I've tried all the possible side splitter and angle bisector theorem stuff and I still can't come up with the correct answer. I even tried some law of cosine and sine stuff, but nothing. Any help would be gladly appreciated. Thanks.

Answer 1

Observe triangles $ADE$ and $ABC$ are similar.
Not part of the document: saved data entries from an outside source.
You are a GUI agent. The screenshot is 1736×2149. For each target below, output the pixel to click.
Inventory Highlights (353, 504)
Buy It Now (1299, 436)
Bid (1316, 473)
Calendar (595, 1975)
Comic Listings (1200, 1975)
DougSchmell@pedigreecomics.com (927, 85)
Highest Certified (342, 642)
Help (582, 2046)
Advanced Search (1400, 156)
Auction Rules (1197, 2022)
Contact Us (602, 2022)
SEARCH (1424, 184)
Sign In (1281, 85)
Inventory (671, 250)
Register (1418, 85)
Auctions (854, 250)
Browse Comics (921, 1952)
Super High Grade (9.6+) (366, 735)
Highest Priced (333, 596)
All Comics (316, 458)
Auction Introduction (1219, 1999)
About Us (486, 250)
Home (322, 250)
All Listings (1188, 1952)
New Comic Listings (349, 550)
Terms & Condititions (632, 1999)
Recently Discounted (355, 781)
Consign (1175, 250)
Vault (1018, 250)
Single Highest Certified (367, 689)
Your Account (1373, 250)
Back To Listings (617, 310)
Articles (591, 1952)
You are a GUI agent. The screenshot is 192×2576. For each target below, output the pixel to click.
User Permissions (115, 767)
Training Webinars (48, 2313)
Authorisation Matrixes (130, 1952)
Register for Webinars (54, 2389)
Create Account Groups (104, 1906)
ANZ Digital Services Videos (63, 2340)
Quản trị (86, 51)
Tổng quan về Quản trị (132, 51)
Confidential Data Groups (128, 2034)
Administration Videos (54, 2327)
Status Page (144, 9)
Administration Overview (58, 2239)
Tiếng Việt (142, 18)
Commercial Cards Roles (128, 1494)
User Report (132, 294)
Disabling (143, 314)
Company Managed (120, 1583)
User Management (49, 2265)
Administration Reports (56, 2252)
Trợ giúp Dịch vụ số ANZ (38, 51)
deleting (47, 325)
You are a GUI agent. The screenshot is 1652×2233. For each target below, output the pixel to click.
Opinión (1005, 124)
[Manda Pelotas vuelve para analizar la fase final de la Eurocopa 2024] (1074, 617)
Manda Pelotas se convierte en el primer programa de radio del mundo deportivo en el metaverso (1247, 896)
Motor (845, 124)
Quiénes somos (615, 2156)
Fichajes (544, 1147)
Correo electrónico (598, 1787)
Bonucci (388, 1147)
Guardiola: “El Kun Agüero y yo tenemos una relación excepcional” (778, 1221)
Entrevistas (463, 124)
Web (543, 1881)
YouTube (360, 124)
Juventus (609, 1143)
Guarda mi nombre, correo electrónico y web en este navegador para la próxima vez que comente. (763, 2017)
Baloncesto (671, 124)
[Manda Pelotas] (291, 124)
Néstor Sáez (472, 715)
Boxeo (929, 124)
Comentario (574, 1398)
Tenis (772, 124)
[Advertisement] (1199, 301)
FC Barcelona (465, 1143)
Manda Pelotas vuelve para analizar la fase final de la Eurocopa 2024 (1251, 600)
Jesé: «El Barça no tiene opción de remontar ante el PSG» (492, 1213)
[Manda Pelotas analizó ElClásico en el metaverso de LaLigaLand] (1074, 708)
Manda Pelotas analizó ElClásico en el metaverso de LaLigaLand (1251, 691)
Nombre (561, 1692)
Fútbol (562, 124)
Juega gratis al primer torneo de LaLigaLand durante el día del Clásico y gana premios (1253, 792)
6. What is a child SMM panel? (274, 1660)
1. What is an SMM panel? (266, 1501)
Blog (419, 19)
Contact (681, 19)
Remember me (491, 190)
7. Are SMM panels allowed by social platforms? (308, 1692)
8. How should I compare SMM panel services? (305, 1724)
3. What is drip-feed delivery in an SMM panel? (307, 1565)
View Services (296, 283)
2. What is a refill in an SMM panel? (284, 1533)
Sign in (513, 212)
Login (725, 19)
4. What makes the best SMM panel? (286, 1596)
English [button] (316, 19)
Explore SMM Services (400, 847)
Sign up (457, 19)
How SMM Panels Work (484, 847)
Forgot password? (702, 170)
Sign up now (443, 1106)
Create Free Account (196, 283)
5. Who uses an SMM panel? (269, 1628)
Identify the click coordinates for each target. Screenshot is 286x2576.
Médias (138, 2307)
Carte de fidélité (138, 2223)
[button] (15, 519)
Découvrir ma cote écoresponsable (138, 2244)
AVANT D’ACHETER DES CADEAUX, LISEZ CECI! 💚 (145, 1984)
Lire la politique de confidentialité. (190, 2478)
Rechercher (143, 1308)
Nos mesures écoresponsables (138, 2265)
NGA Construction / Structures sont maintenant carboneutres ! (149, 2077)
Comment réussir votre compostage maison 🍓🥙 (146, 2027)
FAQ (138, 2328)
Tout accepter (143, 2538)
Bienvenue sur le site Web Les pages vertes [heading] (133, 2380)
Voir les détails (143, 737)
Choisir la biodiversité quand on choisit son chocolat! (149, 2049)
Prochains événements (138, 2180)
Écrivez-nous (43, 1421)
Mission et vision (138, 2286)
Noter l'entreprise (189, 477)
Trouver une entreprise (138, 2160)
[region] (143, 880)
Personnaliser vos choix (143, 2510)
Since $BC || DE$ and $BF$ is an angle bisector of $\angle \, A$ $$\angle \,DBF = \angle \, CBF = \angle \, DFB$$ so triangles $BDF$ is isosceles with $BD = DF$. Analogously $CE=EF$. Hence the perimeter $P_{ADE}$ of triangle $ADE$ is $$P_{ADE} = AD+DF+AE+EF = AD+DB + AE+EC = AB + AC = 26 + 34 = 60$$ The perimeter $P_{ABC}$ of $ABC$ is $$P_{ABC} = AB + BC+AC = 26+4=+54 = 100$$ By the similarity of $ADE$ and $ABC$ $$\frac{DE}{BC} = \frac{P_{ADE}}{P_{ABC}} = \frac{60}{100} = \frac{3}{5}$$ Since $BC = 40$ $$DE = \frac{3}{5} \, 40 = 24$$

Answer 2

You can do this with the angle bisector theorem used twice.

First observe that $AF$ bisects $\angle BAC$, (because angle bisectors are concurrent) so continue $AF$ to meet $BC$ at point $G$. Then $G$ divides $BC$ in the ratio 26:34 so $BG = \frac {40}{60} 26 =\frac {52}{3}$

Then $BF$ divides $AG$ in the ratio $26:\frac{52}3 = 3:2$ giving $AF:AG$ as $3:5$. Thus through similarity of $\triangle ABC$ and $\triangle ADE$ the ratio between $DE$ and $BC$ is also $3:5$ i.e. $\fbox{$DE=24$}$

Answer 3

Try with Heron's formula to get the area of the big triangle two ways:

• First calculate it as a function of the three sides, using Heron's directly.

• Calculate the height of the triangle ABC $=h_{ABC}$ from the areas just calculated.

• Then calculate the radius of the incircle, using this example and knowledge of the relationship of the incircle to the bisected angles of the triangle.

  • subtract this radius from the height of ABC $=h_{ABC}$ to get the height of triangle ADE $=h_{ADE}$.

• Now use proportionality of similar triangles:

$$\frac{h_{ADE}}{h_{ABC}}= \frac{|DE|}{40}$$

Answer 4

Let $S$ be the area of the triangle, let $p$ be its perimeter, $r$ its inradius, and $h_A$ its altitude from $A$. Also write $BC = a$, $AC = b$, $AB = c$.

Note that $F$ is the incentre of $ABC$, hence the distance from $F$ to $BC$ is $r$. Now we have $$\frac{DE}{a} = 1 - \frac{r}{h_A} = 1 - \frac{2S/p}{2S/a} = 1 - \frac{a}{p} = \frac{b + c}{p}$$ hence $$DE = \frac{a(b+c)}{p} = \frac{40(34 + 26)}{100} = 24.$$